PHOENIX - Prosecutors moved to dismiss without prejudice child abuse counts against Hemie and Wedeh Dio and Judge Bruce Cohen granted the State’s motion today.
In 2007, the Dio family relocated their family to Arizona from war-torn Liberia and refugee camps along the Ivory Coast. Two years later, the Dio’s then 8-year-old daughter was sexually assaulted by four boys ranging in age from 9 to 14 years. As law enforcement investigated the sexual assault, they identified several prior police reports indicating a pattern of the victim being unattended, including swimming unattended in a community pool, wandering into a neighbor’s backyard and walking alone at night on a busy street.
Complicating matters was that the Dios only spoke an uncommon Liberian dialect, Seaside Greco, making it difficult for the Maricopa County Office of the Court Interpreter to identify a suitable translator. The Dios were also illiterate and all court proceedings and police reports had to be audibly recorded and translated.
The Dios accepted a diversion plan that included dependency proceedings, parenting classes and agreeing to move out of the neighborhood when the sexual assault took place. The Dio’s daughter was placed in the care of a guardian and the parents were granted visitation. The defendants have abided by all the rules of the diversion plan and quarterly review hearings have been successful; therefore the motion was granted.

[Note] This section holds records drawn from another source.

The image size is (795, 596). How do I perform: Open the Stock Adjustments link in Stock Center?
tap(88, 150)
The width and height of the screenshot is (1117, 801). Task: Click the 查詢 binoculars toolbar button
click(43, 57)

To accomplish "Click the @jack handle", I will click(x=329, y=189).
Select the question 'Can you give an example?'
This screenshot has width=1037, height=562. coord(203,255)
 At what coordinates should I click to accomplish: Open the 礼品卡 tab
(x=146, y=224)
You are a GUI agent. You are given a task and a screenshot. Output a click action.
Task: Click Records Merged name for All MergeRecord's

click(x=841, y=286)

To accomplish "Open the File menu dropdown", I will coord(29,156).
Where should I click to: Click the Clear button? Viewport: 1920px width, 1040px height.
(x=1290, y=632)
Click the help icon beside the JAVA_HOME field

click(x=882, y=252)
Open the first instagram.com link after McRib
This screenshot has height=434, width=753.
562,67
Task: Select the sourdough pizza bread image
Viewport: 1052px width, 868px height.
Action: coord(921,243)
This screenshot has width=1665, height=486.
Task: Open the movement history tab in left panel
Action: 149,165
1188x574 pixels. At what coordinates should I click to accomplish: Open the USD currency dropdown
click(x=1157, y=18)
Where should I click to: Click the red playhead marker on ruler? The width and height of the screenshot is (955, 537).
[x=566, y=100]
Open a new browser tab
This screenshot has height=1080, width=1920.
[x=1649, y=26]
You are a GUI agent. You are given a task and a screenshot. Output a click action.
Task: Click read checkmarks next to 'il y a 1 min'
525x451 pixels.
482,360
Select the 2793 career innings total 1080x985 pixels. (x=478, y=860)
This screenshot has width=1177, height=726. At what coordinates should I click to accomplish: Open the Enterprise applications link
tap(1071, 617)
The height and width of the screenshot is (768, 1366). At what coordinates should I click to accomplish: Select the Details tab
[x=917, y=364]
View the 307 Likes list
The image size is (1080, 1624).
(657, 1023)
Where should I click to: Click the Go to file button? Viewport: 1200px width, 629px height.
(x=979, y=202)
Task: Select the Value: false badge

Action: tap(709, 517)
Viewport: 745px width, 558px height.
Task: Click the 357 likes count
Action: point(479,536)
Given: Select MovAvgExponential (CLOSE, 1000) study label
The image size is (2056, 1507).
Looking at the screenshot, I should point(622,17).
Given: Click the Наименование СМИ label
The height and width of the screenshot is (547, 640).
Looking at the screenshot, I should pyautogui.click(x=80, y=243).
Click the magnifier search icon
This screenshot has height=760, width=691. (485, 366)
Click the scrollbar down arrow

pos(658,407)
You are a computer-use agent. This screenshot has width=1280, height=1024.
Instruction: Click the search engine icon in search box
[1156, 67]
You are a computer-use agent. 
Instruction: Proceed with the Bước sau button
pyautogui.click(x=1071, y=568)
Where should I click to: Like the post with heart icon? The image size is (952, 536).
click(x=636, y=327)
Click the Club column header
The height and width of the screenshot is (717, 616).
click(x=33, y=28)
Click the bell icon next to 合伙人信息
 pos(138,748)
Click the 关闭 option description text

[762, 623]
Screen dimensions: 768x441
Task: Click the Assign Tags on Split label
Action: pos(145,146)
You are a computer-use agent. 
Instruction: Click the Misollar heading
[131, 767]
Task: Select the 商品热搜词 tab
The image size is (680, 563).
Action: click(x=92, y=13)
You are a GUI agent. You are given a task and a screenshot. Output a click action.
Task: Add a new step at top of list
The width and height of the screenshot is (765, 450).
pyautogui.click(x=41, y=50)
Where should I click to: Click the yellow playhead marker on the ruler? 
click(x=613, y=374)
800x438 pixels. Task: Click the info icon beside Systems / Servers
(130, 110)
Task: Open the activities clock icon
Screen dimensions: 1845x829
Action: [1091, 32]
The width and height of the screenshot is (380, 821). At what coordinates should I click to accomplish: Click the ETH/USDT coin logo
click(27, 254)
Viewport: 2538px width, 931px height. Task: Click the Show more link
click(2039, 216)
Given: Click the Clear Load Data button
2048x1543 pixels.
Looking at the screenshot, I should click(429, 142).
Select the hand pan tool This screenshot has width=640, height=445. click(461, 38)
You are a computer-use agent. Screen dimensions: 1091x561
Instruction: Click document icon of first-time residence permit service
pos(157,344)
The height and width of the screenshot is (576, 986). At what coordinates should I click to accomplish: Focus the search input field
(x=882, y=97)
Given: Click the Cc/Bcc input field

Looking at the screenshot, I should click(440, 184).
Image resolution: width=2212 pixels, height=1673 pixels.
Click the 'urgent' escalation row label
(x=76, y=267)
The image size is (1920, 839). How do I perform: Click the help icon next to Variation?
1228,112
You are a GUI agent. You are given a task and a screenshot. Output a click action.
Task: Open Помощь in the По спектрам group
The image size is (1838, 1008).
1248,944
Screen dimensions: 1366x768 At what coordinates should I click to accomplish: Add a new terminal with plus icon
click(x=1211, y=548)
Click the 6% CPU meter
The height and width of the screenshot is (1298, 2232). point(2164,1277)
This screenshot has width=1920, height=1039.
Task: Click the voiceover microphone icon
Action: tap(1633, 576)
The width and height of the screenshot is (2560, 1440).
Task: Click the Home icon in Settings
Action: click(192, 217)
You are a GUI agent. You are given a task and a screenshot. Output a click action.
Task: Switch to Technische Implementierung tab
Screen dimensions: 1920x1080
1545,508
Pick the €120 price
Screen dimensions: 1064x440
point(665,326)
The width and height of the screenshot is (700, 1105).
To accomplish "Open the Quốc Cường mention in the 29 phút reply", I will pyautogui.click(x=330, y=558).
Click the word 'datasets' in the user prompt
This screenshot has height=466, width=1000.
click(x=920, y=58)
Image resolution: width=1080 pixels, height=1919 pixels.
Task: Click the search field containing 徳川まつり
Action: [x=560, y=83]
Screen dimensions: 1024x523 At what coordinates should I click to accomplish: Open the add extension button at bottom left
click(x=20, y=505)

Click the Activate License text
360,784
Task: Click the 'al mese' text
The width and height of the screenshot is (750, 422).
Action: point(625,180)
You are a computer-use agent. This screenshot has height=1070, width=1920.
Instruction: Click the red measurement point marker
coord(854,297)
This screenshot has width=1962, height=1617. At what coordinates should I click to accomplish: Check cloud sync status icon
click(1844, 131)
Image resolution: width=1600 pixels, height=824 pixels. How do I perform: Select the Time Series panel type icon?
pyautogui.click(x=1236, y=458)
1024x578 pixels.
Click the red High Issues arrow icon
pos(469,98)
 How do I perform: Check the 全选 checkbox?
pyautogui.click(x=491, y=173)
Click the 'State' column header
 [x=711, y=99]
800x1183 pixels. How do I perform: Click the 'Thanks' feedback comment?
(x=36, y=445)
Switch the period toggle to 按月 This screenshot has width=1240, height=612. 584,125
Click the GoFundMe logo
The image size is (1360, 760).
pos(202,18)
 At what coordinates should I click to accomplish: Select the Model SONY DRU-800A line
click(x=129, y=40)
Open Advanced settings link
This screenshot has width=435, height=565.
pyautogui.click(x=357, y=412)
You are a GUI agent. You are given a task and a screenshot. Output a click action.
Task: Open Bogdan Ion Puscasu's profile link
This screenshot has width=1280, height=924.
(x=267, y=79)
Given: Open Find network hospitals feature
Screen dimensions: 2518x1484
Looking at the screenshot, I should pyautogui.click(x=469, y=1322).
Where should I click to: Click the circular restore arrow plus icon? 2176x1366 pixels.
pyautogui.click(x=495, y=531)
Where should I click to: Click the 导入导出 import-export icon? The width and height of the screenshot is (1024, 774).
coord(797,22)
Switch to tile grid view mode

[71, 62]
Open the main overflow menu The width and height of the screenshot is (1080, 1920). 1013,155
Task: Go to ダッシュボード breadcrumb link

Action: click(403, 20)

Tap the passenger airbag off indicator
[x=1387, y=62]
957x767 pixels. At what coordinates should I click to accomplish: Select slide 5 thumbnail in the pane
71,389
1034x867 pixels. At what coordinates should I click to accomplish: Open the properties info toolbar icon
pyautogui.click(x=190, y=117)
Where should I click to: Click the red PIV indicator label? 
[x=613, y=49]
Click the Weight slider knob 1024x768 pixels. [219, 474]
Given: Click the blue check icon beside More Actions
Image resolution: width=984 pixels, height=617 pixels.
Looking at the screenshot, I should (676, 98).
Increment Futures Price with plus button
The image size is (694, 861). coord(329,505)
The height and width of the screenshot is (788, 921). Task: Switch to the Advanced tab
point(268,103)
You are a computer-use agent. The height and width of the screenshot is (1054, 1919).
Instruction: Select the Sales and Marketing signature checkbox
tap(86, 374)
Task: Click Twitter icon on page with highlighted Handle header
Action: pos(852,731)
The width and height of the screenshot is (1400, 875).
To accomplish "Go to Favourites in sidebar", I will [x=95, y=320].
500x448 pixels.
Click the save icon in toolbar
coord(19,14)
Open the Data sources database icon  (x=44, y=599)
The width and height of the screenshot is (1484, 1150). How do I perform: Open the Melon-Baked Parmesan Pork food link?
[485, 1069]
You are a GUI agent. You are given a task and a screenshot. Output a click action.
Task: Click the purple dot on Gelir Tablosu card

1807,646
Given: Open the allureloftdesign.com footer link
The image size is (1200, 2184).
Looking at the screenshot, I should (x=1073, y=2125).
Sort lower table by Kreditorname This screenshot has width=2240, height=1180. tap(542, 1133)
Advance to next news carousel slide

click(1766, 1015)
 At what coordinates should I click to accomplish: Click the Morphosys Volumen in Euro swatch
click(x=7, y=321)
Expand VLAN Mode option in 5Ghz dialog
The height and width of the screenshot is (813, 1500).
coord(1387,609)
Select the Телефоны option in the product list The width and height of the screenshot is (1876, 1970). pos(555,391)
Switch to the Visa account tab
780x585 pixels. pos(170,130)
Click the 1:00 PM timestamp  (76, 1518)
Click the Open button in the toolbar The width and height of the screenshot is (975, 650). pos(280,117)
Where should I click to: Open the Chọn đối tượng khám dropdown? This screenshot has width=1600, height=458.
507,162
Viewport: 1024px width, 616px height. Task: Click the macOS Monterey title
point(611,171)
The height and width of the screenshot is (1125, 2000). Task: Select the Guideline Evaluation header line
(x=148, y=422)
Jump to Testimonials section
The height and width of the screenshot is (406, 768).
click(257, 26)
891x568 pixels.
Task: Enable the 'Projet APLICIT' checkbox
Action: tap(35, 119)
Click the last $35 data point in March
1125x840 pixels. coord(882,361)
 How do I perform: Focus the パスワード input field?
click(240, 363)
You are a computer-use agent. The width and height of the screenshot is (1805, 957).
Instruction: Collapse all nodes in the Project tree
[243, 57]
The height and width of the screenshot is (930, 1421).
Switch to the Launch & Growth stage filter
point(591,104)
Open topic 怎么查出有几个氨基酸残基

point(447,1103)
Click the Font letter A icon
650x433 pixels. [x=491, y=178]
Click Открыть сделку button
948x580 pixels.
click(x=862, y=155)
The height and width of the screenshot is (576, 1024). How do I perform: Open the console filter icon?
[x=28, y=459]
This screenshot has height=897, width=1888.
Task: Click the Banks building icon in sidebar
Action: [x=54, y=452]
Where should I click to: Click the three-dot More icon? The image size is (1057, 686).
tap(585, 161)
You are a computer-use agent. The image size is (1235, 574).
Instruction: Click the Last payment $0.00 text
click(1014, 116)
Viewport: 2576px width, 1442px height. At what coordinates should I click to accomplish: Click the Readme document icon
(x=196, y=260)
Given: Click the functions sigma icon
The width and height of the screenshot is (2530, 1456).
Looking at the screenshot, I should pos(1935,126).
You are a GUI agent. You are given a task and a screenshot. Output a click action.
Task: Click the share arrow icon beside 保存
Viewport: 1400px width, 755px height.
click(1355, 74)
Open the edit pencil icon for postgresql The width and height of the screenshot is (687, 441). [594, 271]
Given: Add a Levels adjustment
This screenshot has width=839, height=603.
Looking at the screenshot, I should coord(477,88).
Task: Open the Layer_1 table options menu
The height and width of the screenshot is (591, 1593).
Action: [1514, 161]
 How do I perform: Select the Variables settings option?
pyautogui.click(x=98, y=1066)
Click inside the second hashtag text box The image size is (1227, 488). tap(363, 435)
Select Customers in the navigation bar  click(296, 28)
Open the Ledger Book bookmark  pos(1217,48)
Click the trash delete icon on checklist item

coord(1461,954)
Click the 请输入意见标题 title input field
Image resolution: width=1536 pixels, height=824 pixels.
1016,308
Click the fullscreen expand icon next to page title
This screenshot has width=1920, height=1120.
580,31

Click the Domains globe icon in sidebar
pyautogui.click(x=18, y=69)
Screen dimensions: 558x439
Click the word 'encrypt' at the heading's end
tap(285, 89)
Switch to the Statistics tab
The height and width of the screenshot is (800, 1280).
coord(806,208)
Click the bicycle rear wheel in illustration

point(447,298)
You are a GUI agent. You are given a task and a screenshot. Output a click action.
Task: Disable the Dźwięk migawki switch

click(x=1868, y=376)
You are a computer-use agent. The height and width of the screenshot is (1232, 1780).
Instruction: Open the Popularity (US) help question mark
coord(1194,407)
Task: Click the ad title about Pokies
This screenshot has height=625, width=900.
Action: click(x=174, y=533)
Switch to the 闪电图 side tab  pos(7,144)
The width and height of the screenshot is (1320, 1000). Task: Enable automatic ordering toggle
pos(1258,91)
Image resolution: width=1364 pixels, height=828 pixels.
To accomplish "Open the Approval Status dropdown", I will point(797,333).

“During the pendency of this matter, while we struggled to find an interpreter who could effectively communicate in the illiterate defendants’ dialect, we directed the defendants to comply with all orders of the juvenile court in dependency proceedings,” said Maricopa County Attorney Bill Montgomery. “Following full compliance with juvenile court proceedings for the last year and full compliance with pretrial services for the last six years, we agreed to dismiss the case without prejudice having established the necessary conditions for child safety that we could mandate. Proceeding with a prosecution would have required interpreter resources not available in the United States and would not have added much more to the supervision that had taken place over the last six years.”